_TASK STATEMENT_.
Would you repeat the listing below exactly, with no pictures in it?

------

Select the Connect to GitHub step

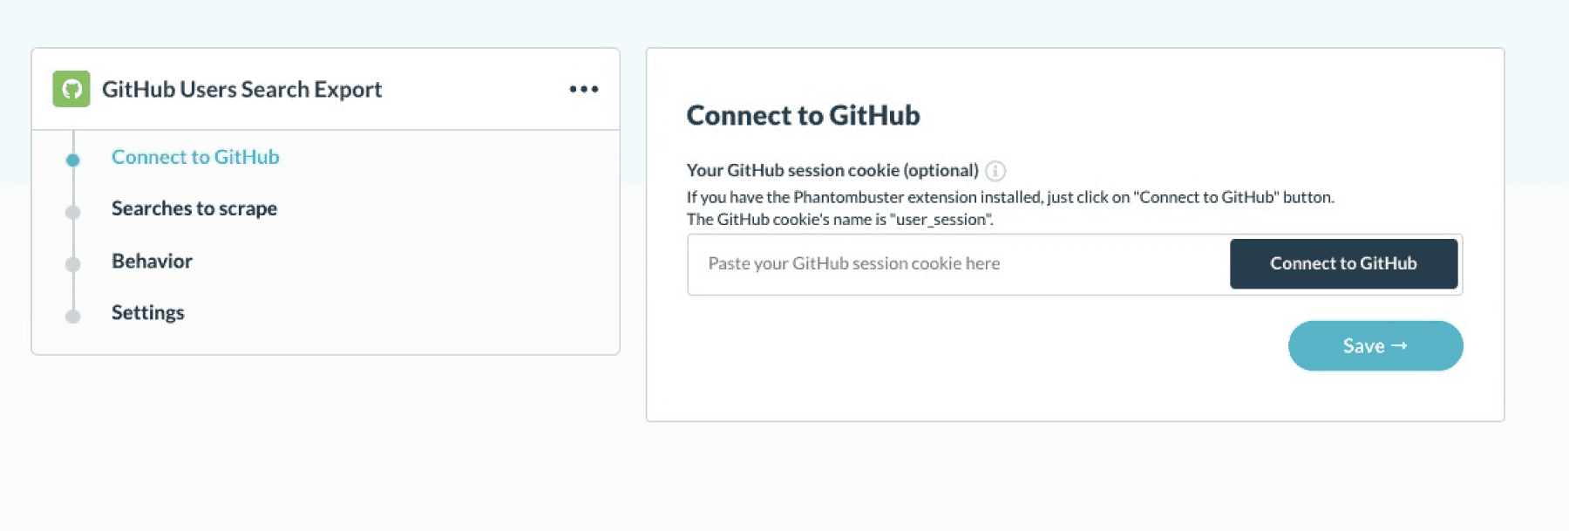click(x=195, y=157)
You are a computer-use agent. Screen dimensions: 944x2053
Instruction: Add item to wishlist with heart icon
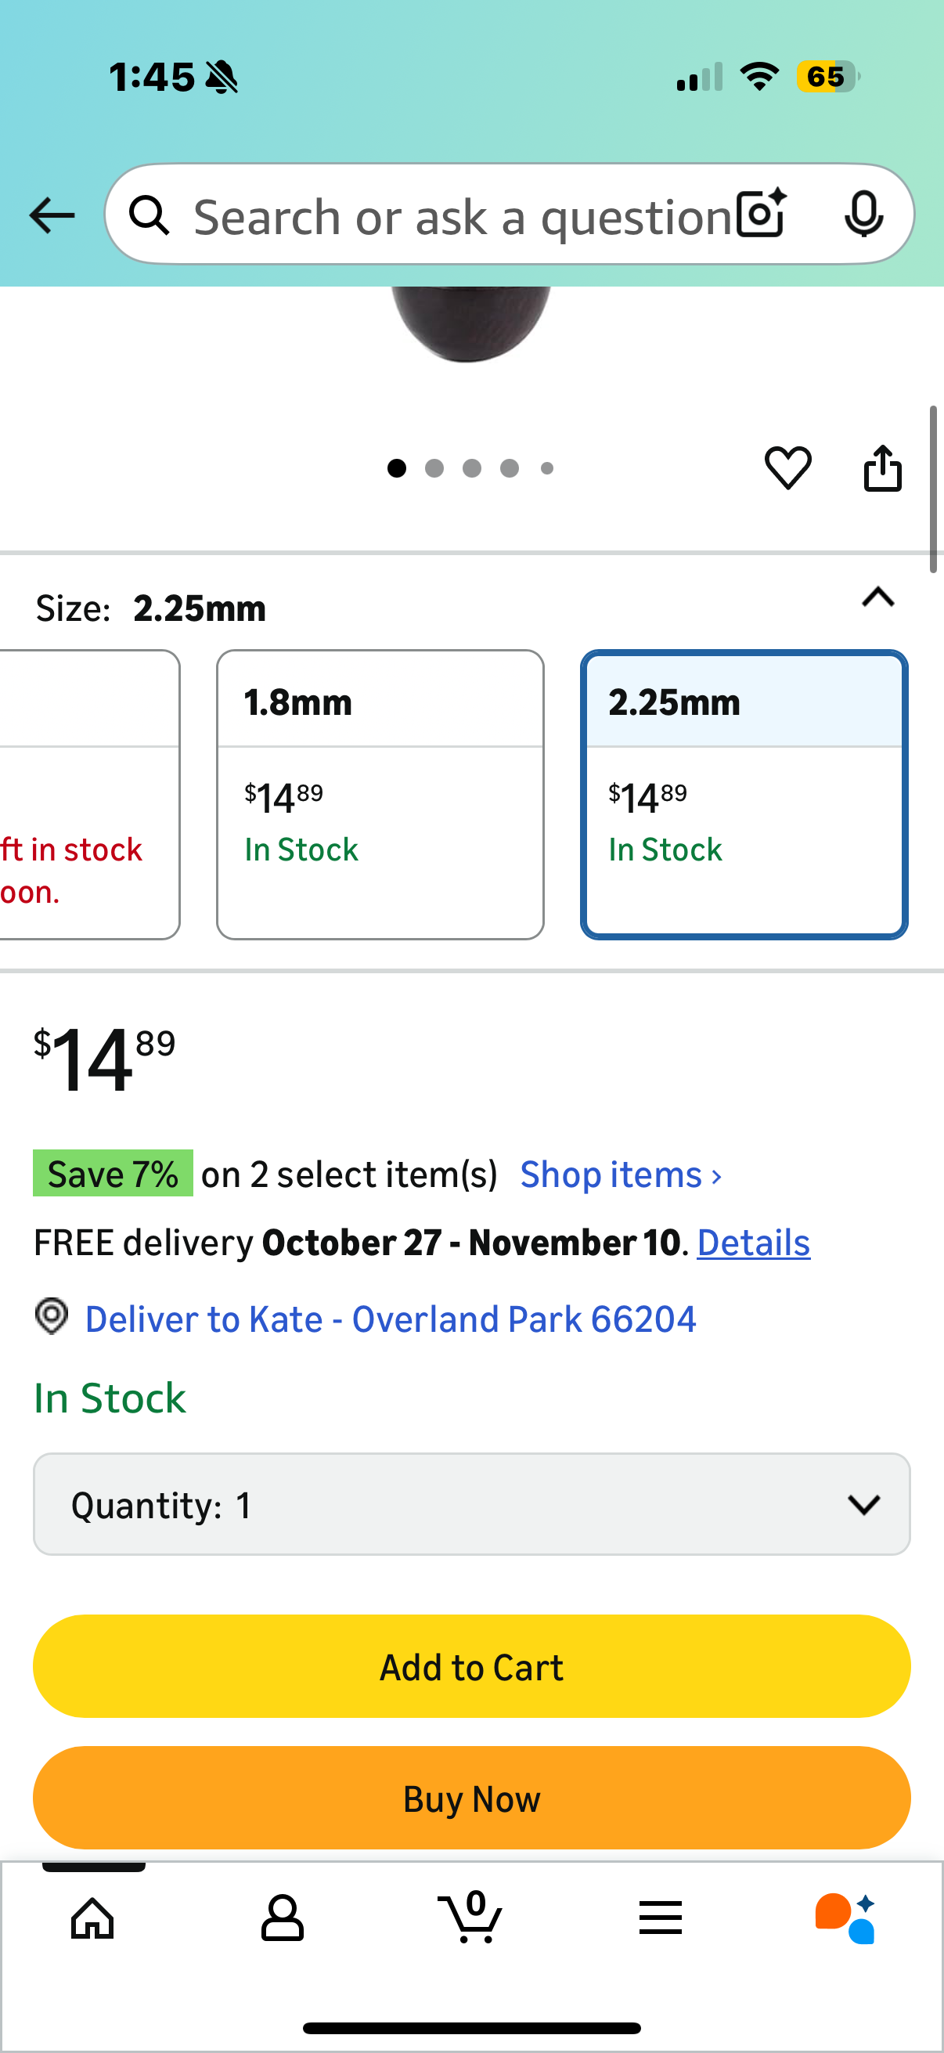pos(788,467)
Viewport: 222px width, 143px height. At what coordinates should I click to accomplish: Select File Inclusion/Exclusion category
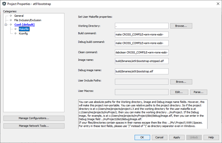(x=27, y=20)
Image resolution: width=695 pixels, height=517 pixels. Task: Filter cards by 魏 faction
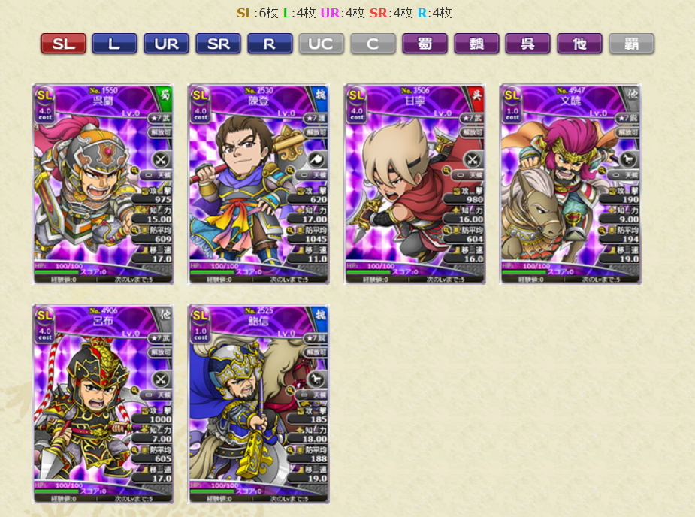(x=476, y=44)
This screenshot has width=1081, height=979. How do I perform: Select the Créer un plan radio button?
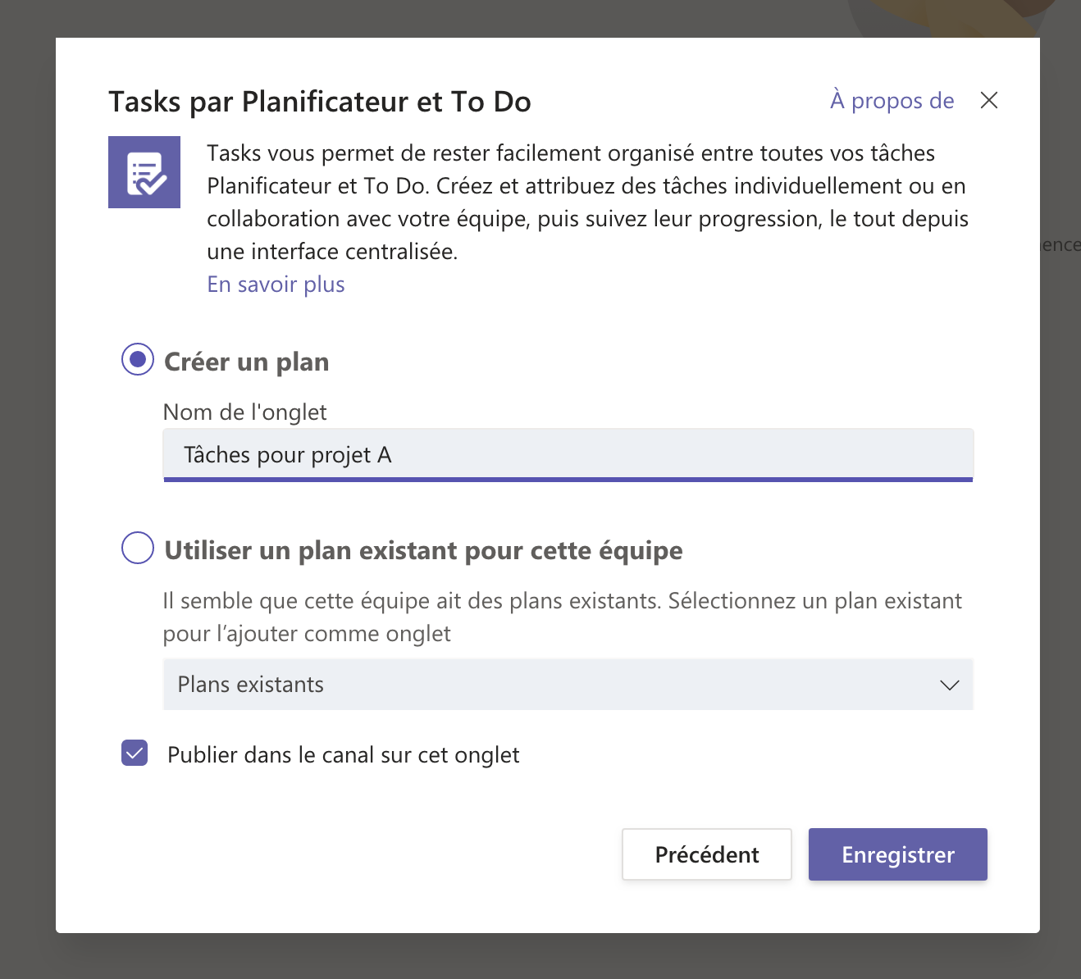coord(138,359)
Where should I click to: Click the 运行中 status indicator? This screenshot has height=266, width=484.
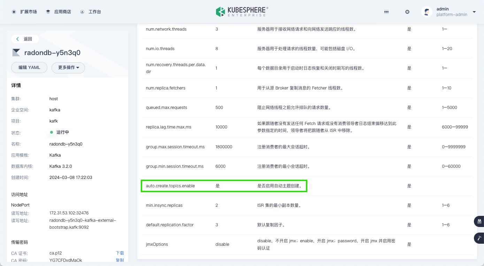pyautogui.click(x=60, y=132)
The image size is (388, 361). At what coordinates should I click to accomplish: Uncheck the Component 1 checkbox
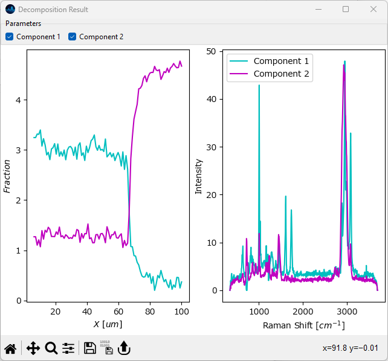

------

_SOLUTION BELOW_.
Select the Connect to GitHub step

click(x=195, y=157)
You are a computer-use agent. Screen dimensions: 944x2053
Instruction: Add item to wishlist with heart icon
pos(788,467)
Viewport: 222px width, 143px height. At what coordinates should I click to accomplish: Select File Inclusion/Exclusion category
(x=27, y=20)
Image resolution: width=695 pixels, height=517 pixels. Task: Filter cards by 魏 faction
(x=476, y=44)
This screenshot has width=1081, height=979. How do I perform: Select the Créer un plan radio button?
coord(138,359)
Where should I click to: Click the 运行中 status indicator? This screenshot has height=266, width=484.
pyautogui.click(x=60, y=132)
The image size is (388, 361). At what coordinates should I click to accomplish: Uncheck the Component 1 checkbox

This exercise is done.